Regarding the SUS main legacy, the former minister calls attention for the assistance service that proved it is possible for a middle-income country, with over 200 million inhabitants, three government levels to have a national immunization program that even lead to diseases eradication. It also proved to be possible to host one of the most daring national AIDS programs, that over 90% of the cancer treatments are performed by the national public system; reaching the millennium goals earlier, in 2012, when the goal was 2015 (reducing child mortality, reducing the incidence of tuberculosis and malaria); proved it was possible for a country as Brazil to have the largest national public transplant system; to have a public network of blood centers. Besides this, the SUS has important technical-assistance and political legacies, when through these 30 years, it helped to construct new citizens, as wells as movements and organizations that raised having the SUS as their main assistance platform, he adds.
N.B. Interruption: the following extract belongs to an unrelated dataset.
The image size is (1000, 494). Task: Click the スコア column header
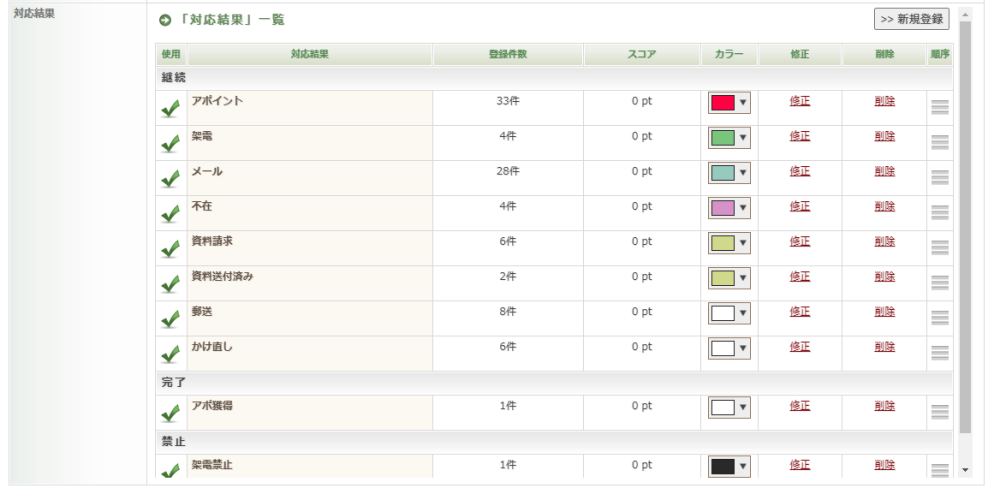pyautogui.click(x=641, y=55)
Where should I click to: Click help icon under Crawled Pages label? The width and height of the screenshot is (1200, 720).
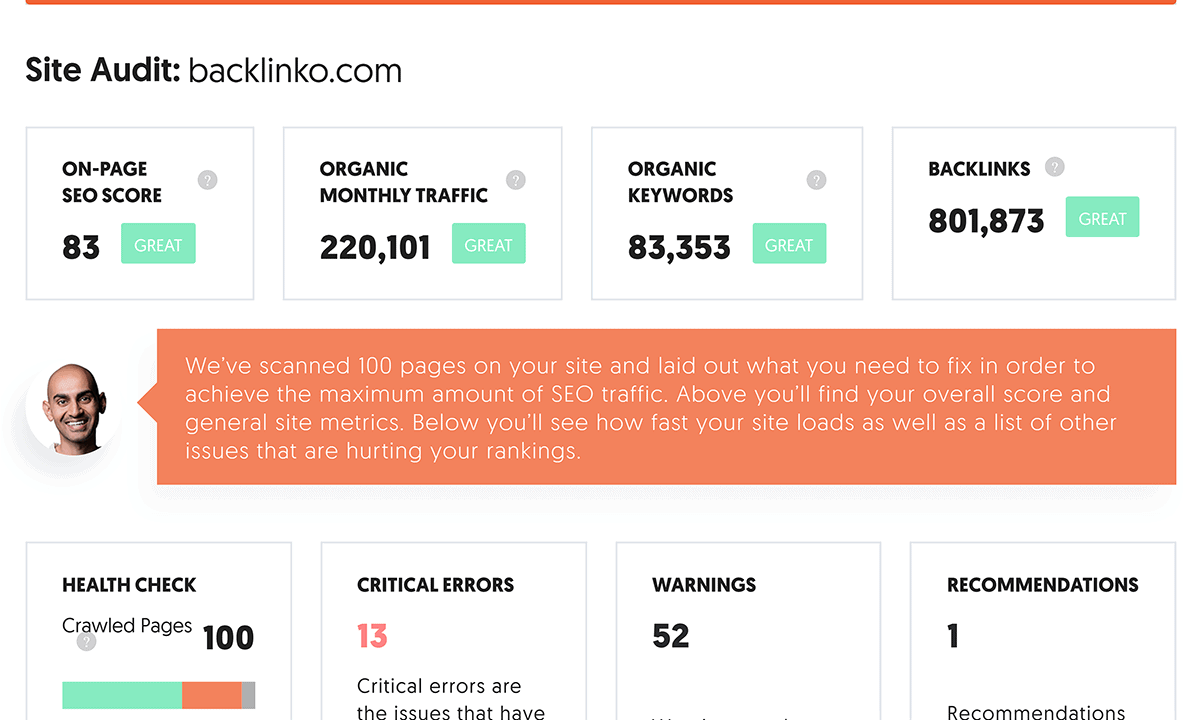[87, 642]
Asked if Brazil should get healthier, Padilha stresses the need to develop other policies rather than health, but that promote health. To him, it is not possible to end arboviral diseases cyclic epidemics without a permanent commitment to confront the basic sanitation issue. Still as an example of health promotion policy, Padilha says that in São Paulo, traffic speed control, signage and pedestrian protection have decreased by 14% the number of hospitalizations in the SUS. So, the first step towards a healthier Brazil is to build a set of policies not specific to health, but that have outstanding impacts over Brazilian health. The second is a permanent commitment by the three government levels to ensure a strong public national system based on basic health attention, he says.
Finally, the former health Minister says the SUS represents 30 years of advances, although not yet reached the intended levels, it is a quality, universal national public system available to all Brazilians. What concerns me is the current risk of 20 years of setback with the Constitutional amendment 241 that froze public investments in our Country, he regrets.